These are not data to go to court with—sample sizes for some countries are only 300 people—but the general correspondence with the curvilinear “predicted” relationship in figure 1 is obvious. Very quickly, more money buys little more happiness.

Some argue that the relationship between national wealth and happiness is even weaker than figure 2 indicates. Political scientist Richard Easterlin, who has done the most rigorous work in this area, reached the conclusion that the relationship is nil: “[R]icher countries are not typically happier than poorer ones. . . . By and large, the evidence indicates no relation—positive or negative—between happiness and national income. Whether the people in a particular time or place are comparatively happy is seemingly independent of the average level of income.”3 The Gallup data suggest that this may overstate the case slightly—examined closely, those data show signs that happiness scores continue to increase, albeit slightly and irregularly, with wealth even after subsistence is left behind. But such uncertainties only tend to reinforce the proposition that national wealth has at most only a very tenuous relationship to avowed happiness.
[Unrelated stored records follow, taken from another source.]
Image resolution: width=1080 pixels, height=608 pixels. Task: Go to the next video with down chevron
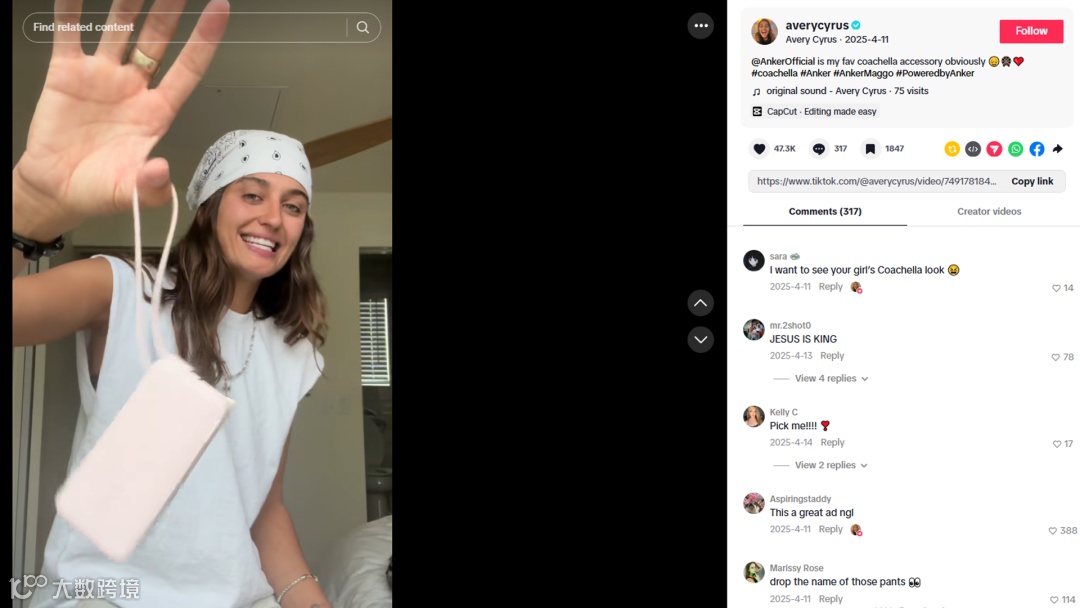pyautogui.click(x=700, y=339)
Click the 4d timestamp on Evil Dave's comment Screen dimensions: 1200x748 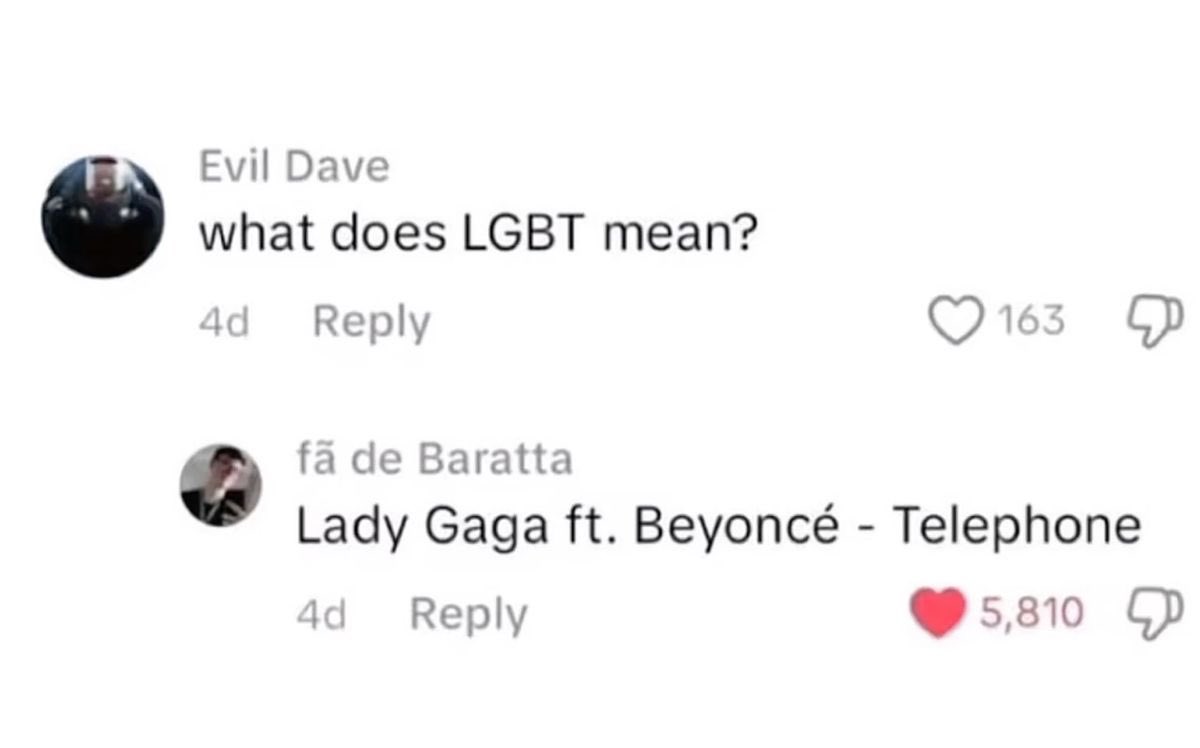point(225,323)
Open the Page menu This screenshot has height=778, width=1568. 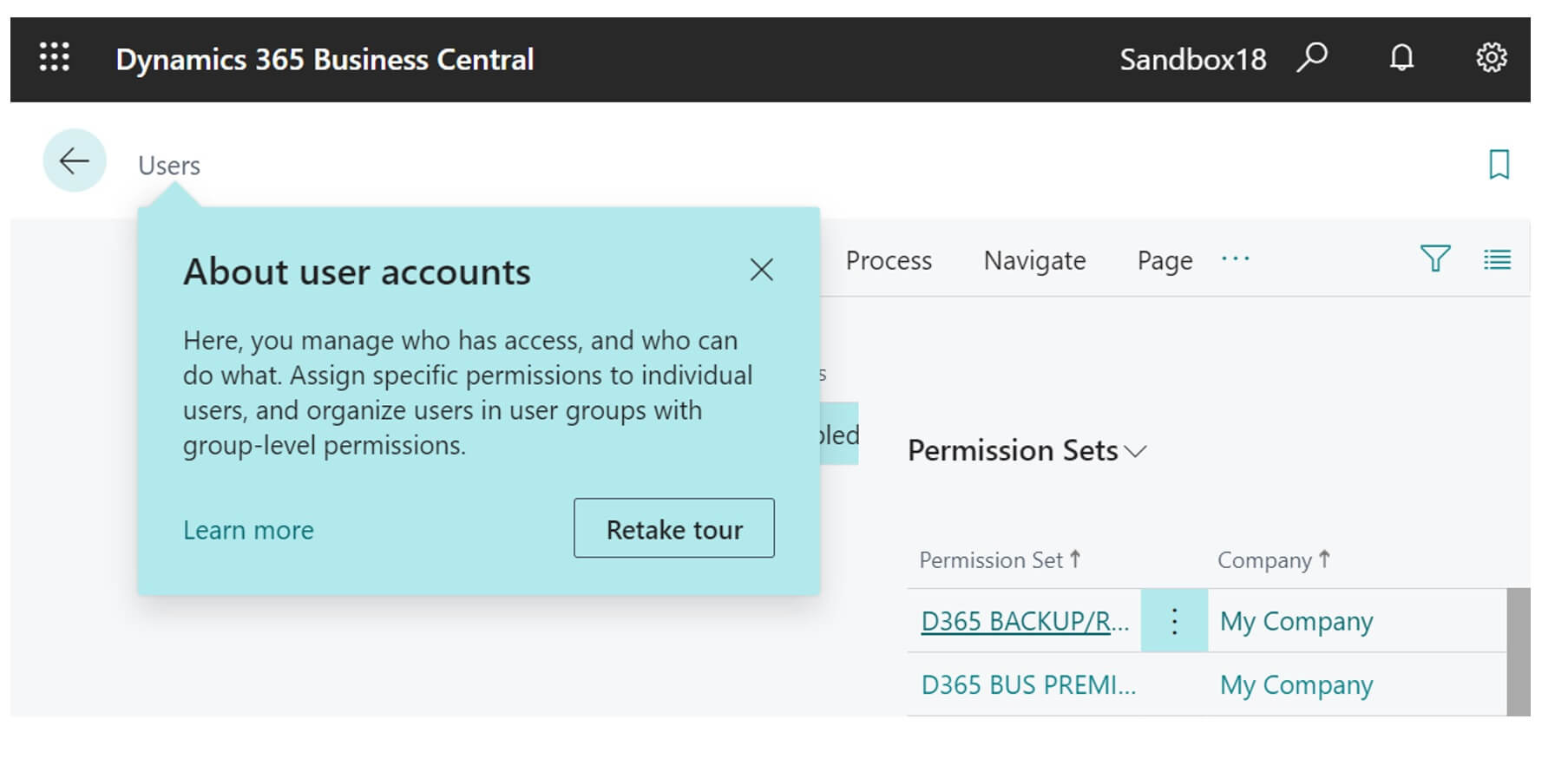pos(1165,260)
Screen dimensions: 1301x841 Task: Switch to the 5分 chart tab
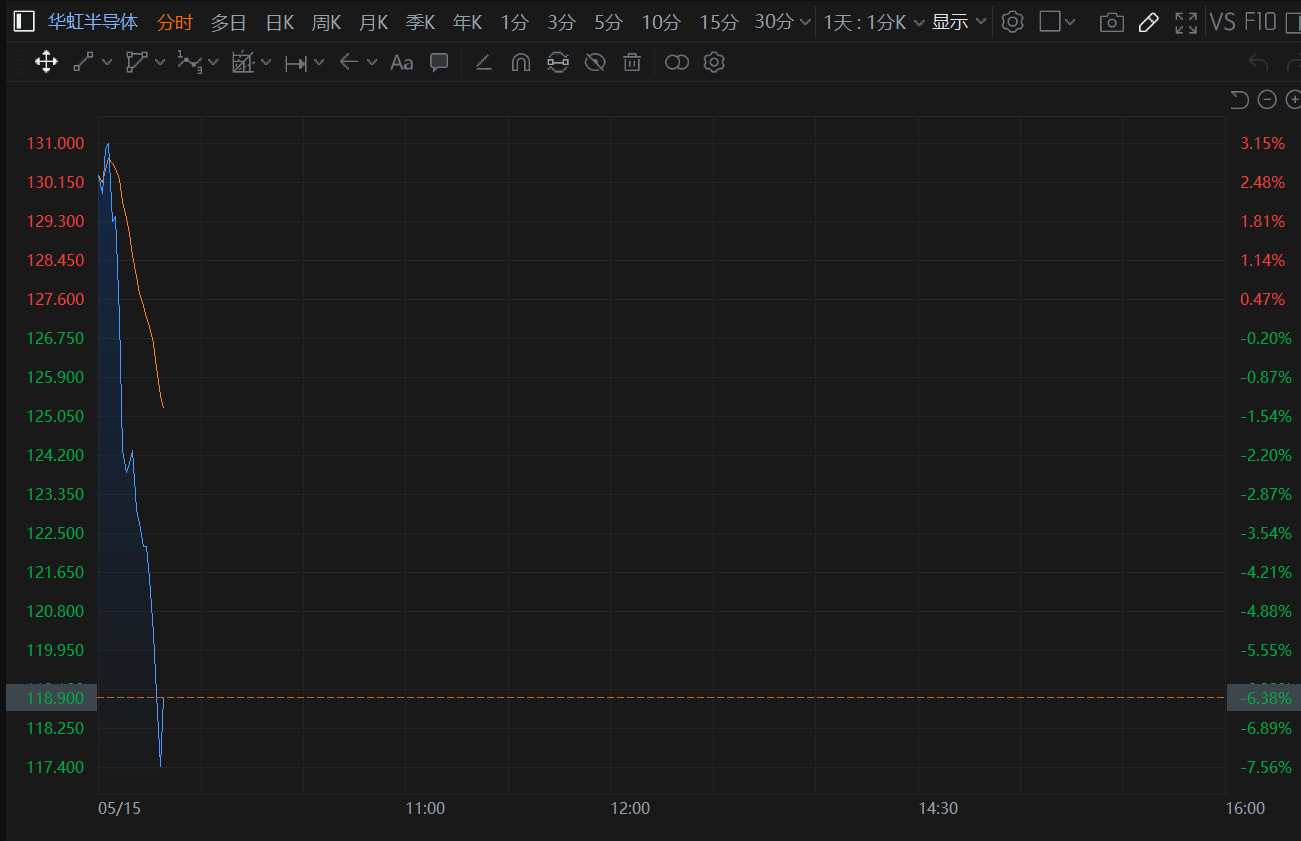pyautogui.click(x=608, y=22)
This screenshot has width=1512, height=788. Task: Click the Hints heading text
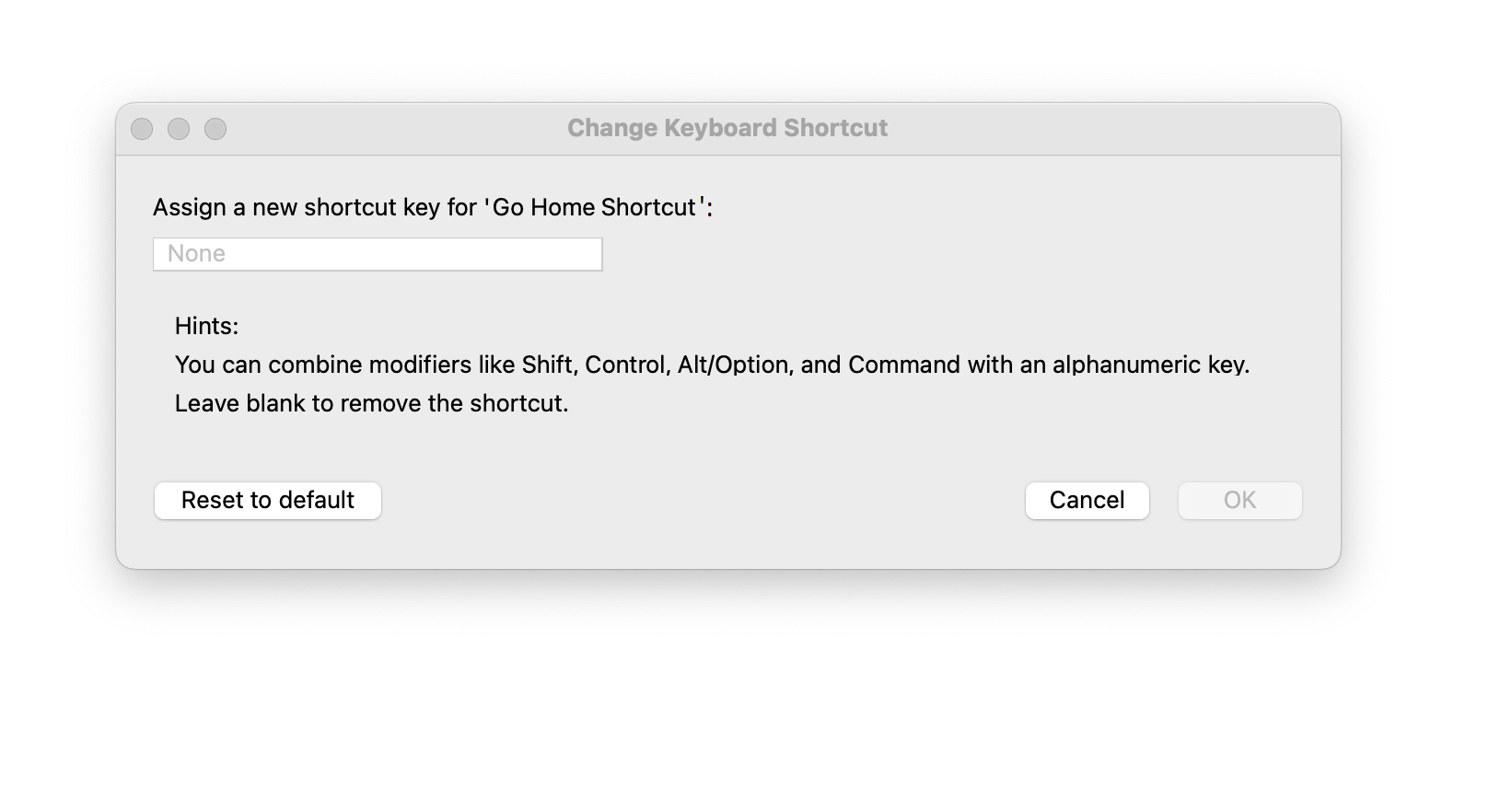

HAPPINESS AND INDIVIDUAL WEALTH

The predicted relationship of wealth to avowed happiness fails to match reality, however, when we turn to the happiness of individuals within a given nation. This was the second of Easterlin’s findings. People in poor Mexico and in affluent France may have similar mean avowed-happiness scores, but rich people in France are happier than poor people in France, as rich people in Mexico are happier than poor people in Mexico. In every country, Easterlin found, people with high income tended to report higher levels of happiness than people with low income.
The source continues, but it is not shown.